Valentine frowned at them, as if to ask,
What the hell are you doing here?
– and freed her hands. Her full balance regained, she darted across the rope in one smooth motion, tumbling under Bowser’s great horned feet, jamming her elbow into the switch before Bowser tossed his first hammer. The tightrope snapped, sending Bowser tumbling into the lava below.

Paul realized Valentine had been toying with Bowser, could have finished this whenever she desired.

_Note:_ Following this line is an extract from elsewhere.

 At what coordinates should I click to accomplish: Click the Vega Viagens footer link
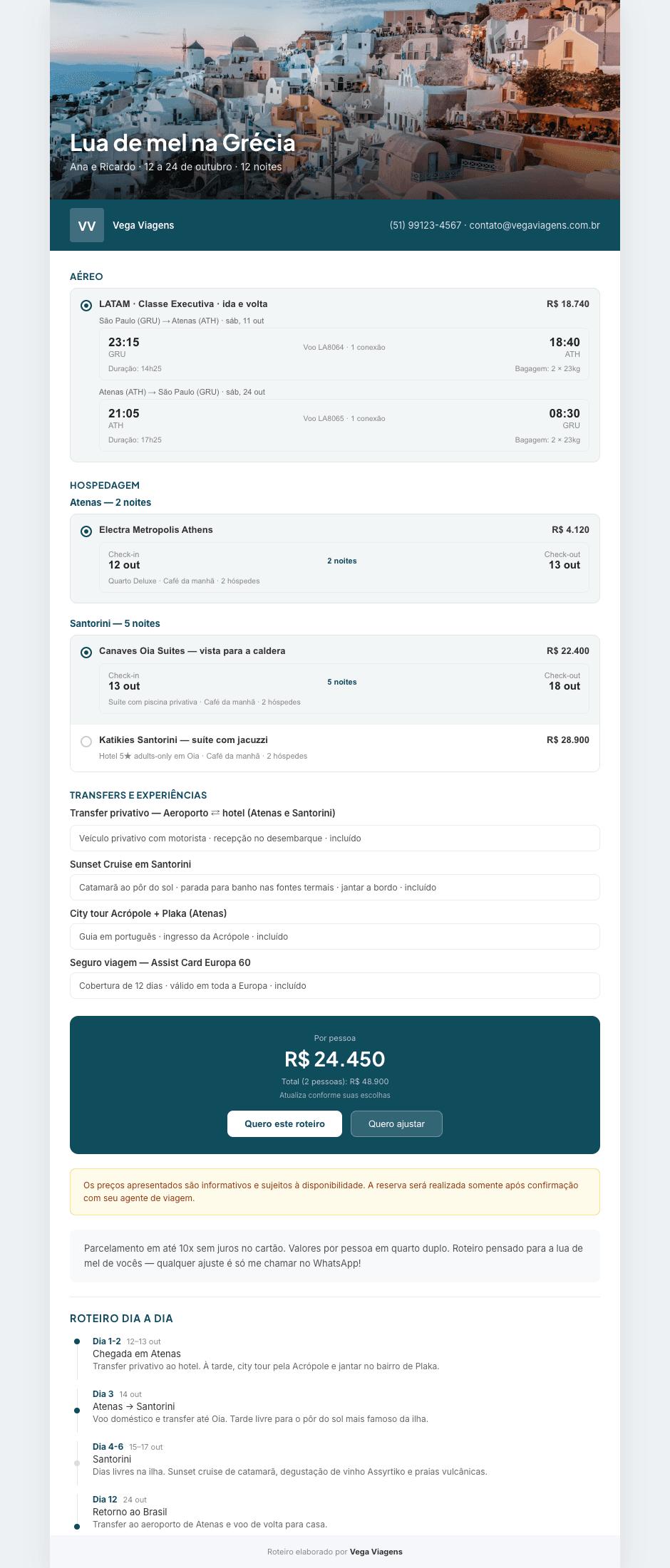point(376,1551)
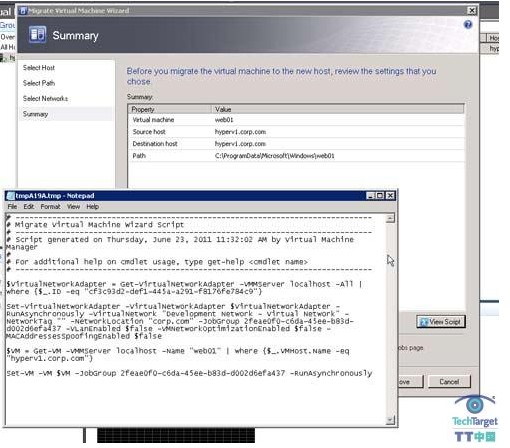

She only relaxed when challenged.

Valentine panted, blood dripping from her nose onto her bare breasts, glaring maliciously at them.

“What do you want?”

Aliyah stepped forward, not quite entering the level. “You haven’t slept in three days, Auntie Valentine. I’m worried about you.”

“Are you
spying
on me?”

“I’m taking
care
of you,” Aliyah said, hurt.

Valentine choked on laughter. “Nobody cares for us. You’re too young to understand, and he–” She gestured violently in Paul’s direction “–He’s too naïve.”

“Too naïve for what?” Paul asked.

“You–” She wiped off her face, then massaged her temples. “Oh, for Christ’s sake, I came here to stop
thinking
about this shit.”

“What shit?” Aliyah asked, then looked intensely guilty as Paul glared at her for swearing.

“You haven’t
done
this,” Valentine spat. “You don’t know what the end
looks
like. But me, I’ve been through it before: the bad luck piles up until you can’t recover. You lose your job, then you lose your home, then you lose your boyfriend, and... and...”

She scrubbed tears from her face.

“We’re gonna lose each other,” Valentine whispered. “One ’mancer’s flux load is bad enough. But three? God, Paul, these years with you and Aliyah have been the best years of my life. You don’t know what a balm it’s been, having friends, having a place to live, this
stability

“But you’ve lost your job,” she continued. “Now it’s just a matter of time. Eventually SMASH will take Aliyah, or you’ll die like Raphael, or… or something terrible. That’s how ’mancy works. And you gotta
brace
for that crash. You gotta start pushing stuff away, before…”

Her tears sizzled into the lava below. “Goddammit, Valentine DiGriz doesn’t
do
tears.”

“Does she hug little girls?” Aliyah asked.

“Always,” Valentine promised, stepping out from the lava-filled castle to embrace Aliyah with the fervor of a woman trying to freeze this moment in time forever. “Always.”

Valentine shook as she held Aliyah, trembling with – rage? Terror? Sadness? Paul couldn’t tell.

Paul was reluctant to join in, mainly because Valentine was topless, sweaty, and bleeding. But he drew in a breath and embraced them both.

After a long time, Valentine stopped trembling.

“…this isn’t the end,” Paul told her.

“You don’t know that.”

“Neither do you. You were alone when things were bad.”